In fact, our own route was changed last minute because of a blizzard or snow slide, or the recently confirmed Iceland sea monster, or the announcement of another album from Björk. Whatever. All we were told was it was a disaster of some sort and they needed to recreate a bespoke path to get us to our next stop––something they figured out in 30 minutes flat.
The route is about as extreme as it comes, with hood-high river crossings, thick snow and black ice, but it feels like just another day at the office for the Discovery Sport. It’s hard to imagine that this is the replacement of the Freelander 2. Don’t get me wrong, the Freelander 2 wasn’t exactly a bad car, it just wasn’t premium enough. Or more importantly, not quite premium enough to be a proper Land Rover. But that’s not to say they didn’t learn anything from that. Far from it. In fact, just as they say you learn more from your mistakes than you do from your success, hell has no fury like a bruised British ego, and after years of biting that stiff upper lip, the Discovery Sport was born.
Now I’ve been fortunate enough to have driven both in polarising extremes, so the simple question is: how does it compare? Well put it this way. If overcompensation came in a shape, it would look like the Discovery Sport.
Everything from the refinement (even on studded winter tires, the cabin remained quieter than the Freelander 2) to the off road capabilities, to the practicality, everything has been properly polished off like a pair of wingtip shoes.
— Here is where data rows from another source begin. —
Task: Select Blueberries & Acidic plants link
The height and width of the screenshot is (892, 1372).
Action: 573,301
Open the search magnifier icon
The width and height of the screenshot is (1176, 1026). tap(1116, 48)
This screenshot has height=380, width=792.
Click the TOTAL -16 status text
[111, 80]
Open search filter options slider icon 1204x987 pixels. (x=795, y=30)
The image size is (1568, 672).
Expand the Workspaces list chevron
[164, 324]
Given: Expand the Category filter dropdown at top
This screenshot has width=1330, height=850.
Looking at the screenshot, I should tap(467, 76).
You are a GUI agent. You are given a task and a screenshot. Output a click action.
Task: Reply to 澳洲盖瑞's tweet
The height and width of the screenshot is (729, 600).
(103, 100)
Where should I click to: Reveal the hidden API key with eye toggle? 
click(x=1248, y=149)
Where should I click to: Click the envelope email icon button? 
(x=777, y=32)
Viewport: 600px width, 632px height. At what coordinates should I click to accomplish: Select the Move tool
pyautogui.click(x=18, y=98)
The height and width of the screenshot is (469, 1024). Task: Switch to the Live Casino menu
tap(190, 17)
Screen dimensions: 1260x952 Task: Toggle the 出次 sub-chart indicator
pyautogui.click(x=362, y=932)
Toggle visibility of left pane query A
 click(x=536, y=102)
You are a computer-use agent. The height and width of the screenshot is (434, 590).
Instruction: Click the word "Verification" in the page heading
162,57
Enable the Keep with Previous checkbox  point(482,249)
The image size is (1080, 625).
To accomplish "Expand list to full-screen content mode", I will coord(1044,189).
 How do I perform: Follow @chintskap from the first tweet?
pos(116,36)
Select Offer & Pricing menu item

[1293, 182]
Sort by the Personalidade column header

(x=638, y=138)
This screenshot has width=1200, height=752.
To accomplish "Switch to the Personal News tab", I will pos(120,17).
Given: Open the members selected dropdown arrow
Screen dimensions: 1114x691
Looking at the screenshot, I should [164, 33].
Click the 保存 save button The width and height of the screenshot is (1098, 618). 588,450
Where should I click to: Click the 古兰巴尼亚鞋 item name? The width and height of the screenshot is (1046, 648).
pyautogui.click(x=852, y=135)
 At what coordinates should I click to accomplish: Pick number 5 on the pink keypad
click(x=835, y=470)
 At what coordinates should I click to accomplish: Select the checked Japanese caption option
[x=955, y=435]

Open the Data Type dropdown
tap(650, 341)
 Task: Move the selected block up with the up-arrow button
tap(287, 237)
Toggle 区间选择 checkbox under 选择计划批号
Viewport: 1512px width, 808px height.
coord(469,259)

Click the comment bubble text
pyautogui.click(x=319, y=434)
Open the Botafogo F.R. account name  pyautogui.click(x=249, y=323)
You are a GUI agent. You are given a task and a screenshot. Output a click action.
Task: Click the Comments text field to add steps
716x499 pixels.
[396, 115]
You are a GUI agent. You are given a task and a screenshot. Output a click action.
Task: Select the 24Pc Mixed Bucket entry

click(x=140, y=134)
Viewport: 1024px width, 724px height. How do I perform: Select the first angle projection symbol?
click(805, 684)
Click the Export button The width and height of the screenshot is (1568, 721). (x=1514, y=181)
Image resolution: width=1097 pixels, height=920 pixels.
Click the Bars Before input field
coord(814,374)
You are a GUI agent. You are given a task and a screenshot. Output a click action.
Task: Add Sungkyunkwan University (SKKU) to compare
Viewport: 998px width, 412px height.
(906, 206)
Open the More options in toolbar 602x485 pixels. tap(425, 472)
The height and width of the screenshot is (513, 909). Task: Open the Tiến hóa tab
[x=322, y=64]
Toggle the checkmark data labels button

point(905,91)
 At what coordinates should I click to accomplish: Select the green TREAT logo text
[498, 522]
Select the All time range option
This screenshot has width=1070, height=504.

And nowhere do you feel this more than the new 9-speed ZF gearbox, the newly developed 8-inch multi-media system with a touch screen as sensitive as your smartphone, the torque vectoring system and the incredible upgrade to the Terrain response, Hill Descent Control and general electronic wizardry that work together fluidly to make the Discovery Sport the most versatile and capable premium SUV out there today.
But rather than just trying to make it more capable, Land Rover engineers worked tirelessly on the overall refinement and doubled the speed of things like Hill Descent Control, to the point that you can barely feel it working. Same goes for the Terrain Response that was continuously, yet seamlessly, working in the background to keep just the right amount of brake and torque distribution to keep the Disco Sport shiny side up even under the most challenging conditions.
They have also reduced the weight by up to 20% by using high strength boron steel and aluminium, as well as a new design that eliminates 17% of the weight of the suspension. This allows much better braking, turn in, handling and overall stability both on and off road.
It is the kind of vehicle that you could jump into and literally know nothing about off-roading (like a few in our group) and still hobble along like a seasoned pro. Just point and shoot. But what’s even more impressive, is it does this off the road without losing any of its poise and class on the road, making a seamless transition from when one ends and the other begins.
The Discovery Sport should arrive locally around May, and as of this writing, has just received the highest safety rating in the history NCAP for any vehicle. Anywhere.